From this I guess that weak DRM is very often entirely intentional.

As for the kind of engineer that does it, you do. Or more accurately, every engineer who has ever been asked to place their ideals ahead of their paycheck -- and realized jumping ship simply wasn't worth it




I've always assumed that weak DRM is the result of a cost benifit analysis. A child with a hex editor could disable it in a few minutes, but most of your customers do not have a hex editor. And, of those that do, the ones who are willing to spend the time to break your DRM (however trivial) would probably not have bought your software anyway. The intersection of people who would work around your weak DRM, and who would pay if they could not do so is small enough that it is not worth paying developers to spend the time to implement a strong DRM.

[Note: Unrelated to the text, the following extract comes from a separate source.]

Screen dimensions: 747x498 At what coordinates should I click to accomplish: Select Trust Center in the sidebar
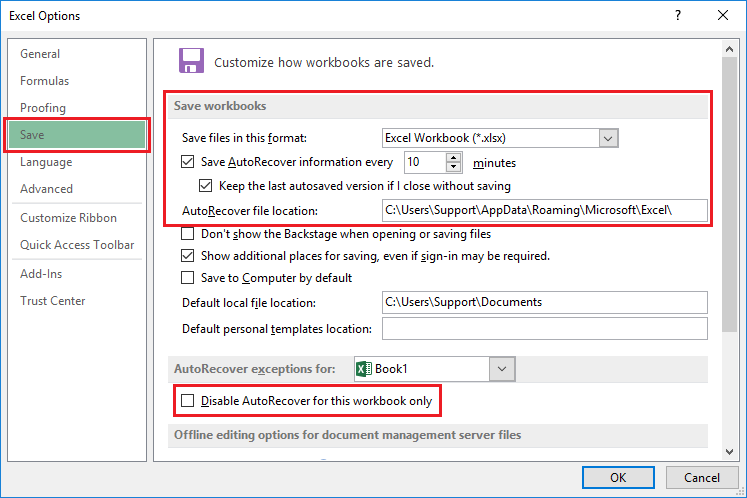point(53,301)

I think integrity is a better word here than ideals. We're not talking about doing the best you can, we're talking about doing something that you know will do harm. And yes, I've given up the paycheck twice in that situation. Don't pretend you're just like everyone else if you think choosing not to do the right is okay. Because you are not like me. Sometimes you absolutely have to, but by being an engineer in a first world country, that simply does not apply.


There have been a few instances of this sort of "malicious compliance" that I've noticed, the biggest of which has been Pandora: If you're not in the US, you have to convince their website that you are in order to play music (due to licensing restrictions). However, last I checked, the audio servers have no such restrictions, so you can still stream directly from them rather than having to push that through a proxy as well.


Yep, most country restrictions seem to work that way. The worst though is billing -- e.g. having to have a credit card from that country -- or auto-updating DRM. In both of those cases, it's not impossible but it raises the bar quite a bit. That said, even in billing scenarios, people seem okay with lying about your address, so long as parts of it match and the card can still be billed. E.g. if out of the US and it asks for a US zip code, just use the numbers from your postal code.